TDIC recommends dentists take the following actions to help mitigate risks associated with suspected foreign object aspiration or ingestion:

  • Stop treatment and assess the situation, even if the incident appears insignificant.
  • Stabilize the patient and calmly explain what happened.
  • Check the immediate area to locate the object, if possible.
  • Refer the patient to their physician or emergency room for follow up and imaging.
  • Document the incident and note any witnesses with their contact information. Consult TDIC’s Advice Line and Adverse Occurrence Guide for additional guidance.
  • Certain incidents may require reporting to the local dental licensing board. For example, if a patient is hospitalized due to swallowing or aspirating an object during treatment. It is inadvisable to self-report to the dental board. Instead, utilize the expertise of TDIC’s Risk Management Advice Line before reporting. In addition, you may consult the Adverse Occurrence Guide.
  • Follow up with patients to check on their recovery. Policyholders and dental association members can sign in to download a Swallowedor Aspirated Object Letter from TDIC’s sample forms.
  • Contact your insurance carrier to file an incident report.

“An incident may seem minor to a dentist, but proper follow-up care is essential,” Solaiman added. “Any delay in the proper management and timely intervention of such accidents may cause severe and even life-threatening complications.”

Communication and compassion are key

TDIC emphasizes the importance of communication and compassion in handling patient injuries. Showing compassion is not admitting guilt. Failing to recognize how the patient is feeling or minimizing the situation typically leads to patients becoming more upset. Often what a patient wants is for their dentist to simply express concern and acknowledge the injury.

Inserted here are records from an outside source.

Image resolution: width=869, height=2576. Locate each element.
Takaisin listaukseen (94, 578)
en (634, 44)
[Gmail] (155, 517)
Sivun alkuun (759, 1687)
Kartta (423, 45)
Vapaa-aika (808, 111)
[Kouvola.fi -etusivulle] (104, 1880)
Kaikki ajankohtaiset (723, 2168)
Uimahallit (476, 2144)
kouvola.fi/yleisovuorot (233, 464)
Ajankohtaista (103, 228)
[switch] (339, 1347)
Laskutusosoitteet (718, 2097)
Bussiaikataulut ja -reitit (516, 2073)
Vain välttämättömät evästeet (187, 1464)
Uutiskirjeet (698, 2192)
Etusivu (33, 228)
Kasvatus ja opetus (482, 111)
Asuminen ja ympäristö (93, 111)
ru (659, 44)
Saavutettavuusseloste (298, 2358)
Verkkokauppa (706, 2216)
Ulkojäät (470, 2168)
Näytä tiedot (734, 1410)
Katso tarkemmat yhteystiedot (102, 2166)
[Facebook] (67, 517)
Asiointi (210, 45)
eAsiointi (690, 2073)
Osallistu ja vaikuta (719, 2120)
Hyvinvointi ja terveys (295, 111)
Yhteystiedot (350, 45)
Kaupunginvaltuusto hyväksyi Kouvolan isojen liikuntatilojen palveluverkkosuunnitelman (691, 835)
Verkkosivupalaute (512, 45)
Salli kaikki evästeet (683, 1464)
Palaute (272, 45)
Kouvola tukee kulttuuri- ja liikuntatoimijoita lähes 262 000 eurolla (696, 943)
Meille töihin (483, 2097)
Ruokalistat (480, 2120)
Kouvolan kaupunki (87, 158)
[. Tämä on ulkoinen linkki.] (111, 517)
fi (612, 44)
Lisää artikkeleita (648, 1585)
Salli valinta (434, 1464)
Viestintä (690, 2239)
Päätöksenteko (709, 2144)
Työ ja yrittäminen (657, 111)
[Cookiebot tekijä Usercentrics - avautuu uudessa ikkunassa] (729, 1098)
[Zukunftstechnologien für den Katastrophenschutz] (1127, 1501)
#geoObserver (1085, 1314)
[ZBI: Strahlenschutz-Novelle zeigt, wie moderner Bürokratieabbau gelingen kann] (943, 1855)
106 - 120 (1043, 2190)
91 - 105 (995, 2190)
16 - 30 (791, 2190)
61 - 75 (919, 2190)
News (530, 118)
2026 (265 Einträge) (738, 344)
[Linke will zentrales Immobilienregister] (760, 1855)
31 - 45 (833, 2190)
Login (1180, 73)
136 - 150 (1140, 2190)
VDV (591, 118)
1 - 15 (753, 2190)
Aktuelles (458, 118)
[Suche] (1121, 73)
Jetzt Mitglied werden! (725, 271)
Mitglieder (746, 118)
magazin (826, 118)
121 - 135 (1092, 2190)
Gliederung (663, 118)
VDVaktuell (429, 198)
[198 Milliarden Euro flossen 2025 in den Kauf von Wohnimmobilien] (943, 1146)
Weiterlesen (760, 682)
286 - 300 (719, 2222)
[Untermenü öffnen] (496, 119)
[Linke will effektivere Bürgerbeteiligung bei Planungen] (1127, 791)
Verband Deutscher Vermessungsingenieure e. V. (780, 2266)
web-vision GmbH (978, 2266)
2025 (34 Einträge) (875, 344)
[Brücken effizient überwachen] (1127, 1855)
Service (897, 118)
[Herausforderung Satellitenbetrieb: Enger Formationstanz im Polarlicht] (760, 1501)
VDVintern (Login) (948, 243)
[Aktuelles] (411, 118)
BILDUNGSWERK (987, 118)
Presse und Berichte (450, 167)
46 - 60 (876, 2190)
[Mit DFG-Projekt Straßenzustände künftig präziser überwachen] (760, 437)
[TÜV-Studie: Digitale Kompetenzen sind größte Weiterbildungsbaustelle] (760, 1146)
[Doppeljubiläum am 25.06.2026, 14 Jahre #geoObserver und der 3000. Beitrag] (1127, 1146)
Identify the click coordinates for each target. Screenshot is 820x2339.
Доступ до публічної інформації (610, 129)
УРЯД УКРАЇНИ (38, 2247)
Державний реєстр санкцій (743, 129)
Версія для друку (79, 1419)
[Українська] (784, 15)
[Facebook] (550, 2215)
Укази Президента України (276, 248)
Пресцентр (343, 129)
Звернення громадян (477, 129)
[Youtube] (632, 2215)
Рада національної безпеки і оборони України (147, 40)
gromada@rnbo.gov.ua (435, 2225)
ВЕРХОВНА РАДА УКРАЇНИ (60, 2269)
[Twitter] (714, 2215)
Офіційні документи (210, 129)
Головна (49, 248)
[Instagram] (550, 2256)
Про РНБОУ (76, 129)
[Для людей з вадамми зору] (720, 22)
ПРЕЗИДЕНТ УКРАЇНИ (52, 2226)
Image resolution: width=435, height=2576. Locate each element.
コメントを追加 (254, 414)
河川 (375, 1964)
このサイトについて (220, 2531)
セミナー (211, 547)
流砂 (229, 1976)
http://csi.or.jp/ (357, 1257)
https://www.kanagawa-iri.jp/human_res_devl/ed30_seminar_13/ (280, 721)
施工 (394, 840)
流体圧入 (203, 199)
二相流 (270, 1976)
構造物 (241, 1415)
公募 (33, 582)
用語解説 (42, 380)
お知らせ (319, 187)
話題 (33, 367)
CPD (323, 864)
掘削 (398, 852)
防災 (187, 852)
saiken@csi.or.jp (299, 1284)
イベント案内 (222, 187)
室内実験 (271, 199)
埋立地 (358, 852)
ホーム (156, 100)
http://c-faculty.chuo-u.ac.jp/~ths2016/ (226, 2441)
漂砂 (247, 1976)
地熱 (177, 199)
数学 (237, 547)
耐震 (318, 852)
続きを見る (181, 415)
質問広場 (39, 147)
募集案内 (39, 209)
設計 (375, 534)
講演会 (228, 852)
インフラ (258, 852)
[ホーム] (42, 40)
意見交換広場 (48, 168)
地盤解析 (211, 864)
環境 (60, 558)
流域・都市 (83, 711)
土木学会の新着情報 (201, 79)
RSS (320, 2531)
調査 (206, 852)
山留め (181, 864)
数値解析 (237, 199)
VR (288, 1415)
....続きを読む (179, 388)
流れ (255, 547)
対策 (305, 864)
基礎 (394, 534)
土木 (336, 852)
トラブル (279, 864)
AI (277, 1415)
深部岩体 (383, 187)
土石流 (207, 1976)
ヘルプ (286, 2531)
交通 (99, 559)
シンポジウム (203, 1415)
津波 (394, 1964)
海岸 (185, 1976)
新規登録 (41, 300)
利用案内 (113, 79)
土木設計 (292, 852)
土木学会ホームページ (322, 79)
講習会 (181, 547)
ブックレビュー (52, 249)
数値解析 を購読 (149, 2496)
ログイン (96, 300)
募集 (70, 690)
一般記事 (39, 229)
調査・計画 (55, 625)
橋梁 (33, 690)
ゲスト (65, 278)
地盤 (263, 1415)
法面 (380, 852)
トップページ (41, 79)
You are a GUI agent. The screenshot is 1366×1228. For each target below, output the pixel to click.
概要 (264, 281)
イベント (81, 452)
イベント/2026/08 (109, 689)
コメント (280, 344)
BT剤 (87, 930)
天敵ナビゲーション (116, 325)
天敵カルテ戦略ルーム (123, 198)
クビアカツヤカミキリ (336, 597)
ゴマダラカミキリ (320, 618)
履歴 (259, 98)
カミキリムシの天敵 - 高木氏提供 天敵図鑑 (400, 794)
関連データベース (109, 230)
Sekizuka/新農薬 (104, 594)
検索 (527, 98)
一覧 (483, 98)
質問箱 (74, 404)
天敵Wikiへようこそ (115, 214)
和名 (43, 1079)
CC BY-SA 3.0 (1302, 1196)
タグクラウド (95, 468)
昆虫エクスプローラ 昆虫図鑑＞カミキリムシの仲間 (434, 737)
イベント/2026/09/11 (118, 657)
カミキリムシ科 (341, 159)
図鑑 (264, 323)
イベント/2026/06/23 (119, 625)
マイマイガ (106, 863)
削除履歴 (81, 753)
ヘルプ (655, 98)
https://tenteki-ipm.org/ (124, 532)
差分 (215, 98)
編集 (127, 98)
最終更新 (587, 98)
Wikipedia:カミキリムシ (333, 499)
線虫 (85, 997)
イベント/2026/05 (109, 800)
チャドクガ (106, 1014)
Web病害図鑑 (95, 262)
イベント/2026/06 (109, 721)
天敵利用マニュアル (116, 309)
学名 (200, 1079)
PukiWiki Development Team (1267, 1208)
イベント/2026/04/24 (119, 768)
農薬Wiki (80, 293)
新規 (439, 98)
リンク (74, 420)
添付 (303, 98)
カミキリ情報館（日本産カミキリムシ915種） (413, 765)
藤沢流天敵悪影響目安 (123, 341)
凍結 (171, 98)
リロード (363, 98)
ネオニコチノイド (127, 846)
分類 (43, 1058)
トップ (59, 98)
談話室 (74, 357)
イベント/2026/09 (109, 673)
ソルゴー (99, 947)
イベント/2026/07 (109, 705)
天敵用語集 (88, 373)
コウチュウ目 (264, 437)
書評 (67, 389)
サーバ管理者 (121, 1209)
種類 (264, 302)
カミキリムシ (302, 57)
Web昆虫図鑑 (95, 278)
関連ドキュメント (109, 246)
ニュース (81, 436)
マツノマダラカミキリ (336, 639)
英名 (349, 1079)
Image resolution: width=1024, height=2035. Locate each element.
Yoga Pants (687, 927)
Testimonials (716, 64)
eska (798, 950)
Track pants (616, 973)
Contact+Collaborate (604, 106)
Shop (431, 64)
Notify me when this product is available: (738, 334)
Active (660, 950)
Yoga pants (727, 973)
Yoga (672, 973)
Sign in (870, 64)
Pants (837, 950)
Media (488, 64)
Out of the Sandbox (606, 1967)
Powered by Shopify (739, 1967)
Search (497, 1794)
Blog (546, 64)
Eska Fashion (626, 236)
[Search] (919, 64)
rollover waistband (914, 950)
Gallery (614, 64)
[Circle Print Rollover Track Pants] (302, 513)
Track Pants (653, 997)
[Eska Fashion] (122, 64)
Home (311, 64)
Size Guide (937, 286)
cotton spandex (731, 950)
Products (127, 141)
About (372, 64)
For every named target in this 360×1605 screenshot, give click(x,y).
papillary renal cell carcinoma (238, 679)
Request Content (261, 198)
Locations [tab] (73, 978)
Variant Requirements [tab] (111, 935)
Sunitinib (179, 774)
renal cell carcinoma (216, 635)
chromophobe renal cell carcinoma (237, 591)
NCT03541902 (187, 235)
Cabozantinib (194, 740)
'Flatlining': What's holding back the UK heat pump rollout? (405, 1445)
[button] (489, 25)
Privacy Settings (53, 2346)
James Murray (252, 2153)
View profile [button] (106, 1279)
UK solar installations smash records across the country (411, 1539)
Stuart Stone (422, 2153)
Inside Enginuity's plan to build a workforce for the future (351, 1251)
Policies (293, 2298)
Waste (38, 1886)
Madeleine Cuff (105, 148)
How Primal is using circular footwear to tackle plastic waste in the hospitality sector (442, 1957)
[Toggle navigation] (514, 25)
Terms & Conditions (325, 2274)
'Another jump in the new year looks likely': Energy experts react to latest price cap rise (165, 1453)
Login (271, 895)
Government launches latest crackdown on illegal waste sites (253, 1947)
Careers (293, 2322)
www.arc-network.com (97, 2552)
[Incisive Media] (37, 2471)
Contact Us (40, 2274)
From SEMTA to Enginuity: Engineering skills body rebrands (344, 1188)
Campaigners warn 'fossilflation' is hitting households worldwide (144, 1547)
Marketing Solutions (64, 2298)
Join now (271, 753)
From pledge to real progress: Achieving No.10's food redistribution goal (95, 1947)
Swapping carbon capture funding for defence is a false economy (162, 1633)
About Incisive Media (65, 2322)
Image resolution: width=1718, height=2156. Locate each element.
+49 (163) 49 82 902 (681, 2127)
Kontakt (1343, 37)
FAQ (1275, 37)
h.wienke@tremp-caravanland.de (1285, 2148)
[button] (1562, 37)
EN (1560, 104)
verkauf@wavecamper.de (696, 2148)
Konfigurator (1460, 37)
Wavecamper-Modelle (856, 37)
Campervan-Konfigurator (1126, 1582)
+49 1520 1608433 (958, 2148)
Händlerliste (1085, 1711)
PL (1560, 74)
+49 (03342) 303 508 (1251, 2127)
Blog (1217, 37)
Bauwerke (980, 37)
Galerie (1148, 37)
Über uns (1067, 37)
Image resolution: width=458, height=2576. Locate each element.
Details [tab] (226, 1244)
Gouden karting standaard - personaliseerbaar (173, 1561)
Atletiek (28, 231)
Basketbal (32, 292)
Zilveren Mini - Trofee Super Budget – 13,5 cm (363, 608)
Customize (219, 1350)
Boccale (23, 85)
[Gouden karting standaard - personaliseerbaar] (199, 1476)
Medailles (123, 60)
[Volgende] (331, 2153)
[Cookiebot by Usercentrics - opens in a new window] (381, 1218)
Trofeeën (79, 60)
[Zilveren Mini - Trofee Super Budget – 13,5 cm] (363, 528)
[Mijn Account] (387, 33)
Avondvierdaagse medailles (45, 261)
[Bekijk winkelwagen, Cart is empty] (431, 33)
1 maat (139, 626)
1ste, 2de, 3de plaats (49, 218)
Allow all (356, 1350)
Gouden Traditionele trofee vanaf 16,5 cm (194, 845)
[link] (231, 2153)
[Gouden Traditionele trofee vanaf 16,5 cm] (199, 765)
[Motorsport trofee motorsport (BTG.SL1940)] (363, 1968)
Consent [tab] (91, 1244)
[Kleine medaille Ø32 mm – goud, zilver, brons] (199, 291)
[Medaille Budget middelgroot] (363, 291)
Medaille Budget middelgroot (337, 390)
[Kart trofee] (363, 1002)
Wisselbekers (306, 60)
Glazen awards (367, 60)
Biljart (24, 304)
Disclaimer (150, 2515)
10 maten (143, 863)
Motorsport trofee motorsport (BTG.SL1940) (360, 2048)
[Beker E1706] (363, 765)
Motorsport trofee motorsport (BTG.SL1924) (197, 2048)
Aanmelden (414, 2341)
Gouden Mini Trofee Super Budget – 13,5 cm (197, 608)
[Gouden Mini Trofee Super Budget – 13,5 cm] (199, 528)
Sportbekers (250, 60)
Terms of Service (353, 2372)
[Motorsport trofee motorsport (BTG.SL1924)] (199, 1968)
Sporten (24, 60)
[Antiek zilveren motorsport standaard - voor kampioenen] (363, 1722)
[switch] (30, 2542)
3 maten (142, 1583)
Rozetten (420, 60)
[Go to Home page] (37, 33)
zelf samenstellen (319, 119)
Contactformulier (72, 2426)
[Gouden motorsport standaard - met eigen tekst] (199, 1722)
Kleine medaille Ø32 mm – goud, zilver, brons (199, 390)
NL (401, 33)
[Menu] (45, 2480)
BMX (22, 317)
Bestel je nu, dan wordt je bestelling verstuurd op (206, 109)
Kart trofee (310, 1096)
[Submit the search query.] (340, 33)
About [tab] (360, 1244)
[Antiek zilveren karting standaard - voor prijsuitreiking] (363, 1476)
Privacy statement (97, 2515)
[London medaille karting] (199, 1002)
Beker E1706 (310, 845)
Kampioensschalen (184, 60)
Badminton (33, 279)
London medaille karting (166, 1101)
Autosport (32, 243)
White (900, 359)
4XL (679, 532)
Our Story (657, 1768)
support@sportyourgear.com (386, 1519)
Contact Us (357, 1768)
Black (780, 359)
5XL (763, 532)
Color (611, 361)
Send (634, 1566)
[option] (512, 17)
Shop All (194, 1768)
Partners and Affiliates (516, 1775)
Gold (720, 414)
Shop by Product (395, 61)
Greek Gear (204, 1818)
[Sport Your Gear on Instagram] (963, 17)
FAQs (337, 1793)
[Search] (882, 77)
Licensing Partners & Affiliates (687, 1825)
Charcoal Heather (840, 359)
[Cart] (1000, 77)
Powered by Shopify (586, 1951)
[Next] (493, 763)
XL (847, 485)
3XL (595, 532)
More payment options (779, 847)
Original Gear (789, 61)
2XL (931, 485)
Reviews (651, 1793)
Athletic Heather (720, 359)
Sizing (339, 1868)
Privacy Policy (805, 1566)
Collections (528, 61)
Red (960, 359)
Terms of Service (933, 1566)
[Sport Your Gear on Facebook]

“A calm, caring attitude and clear communication is key when handling these incidents,” Solaiman says.

A patient may expect that the dentist will offer to cover their copay or other minor expenses as a gesture of good will. However, dentists should contact the Risk Management Advice Line prior to offering or promising any compensatory payments, including gift cards.

Analysts can also help dentists navigate patient demands. However, if an analyst believes the situation could develop into more than a small monetary payment, they may recommend the dentist speak with a claims representative. TDIC’s professional liability policy currently provides coverage up to $10,000 under the medical payments provision for medical expenses related to dental treatment.

Despite the utmost care and precautionary measures, accidents during routine clinical procedures can happen. When they do, it is better for dentists to be armed with the right information and tools that will lead to the most desirable outcomes for patient health and practice reputation.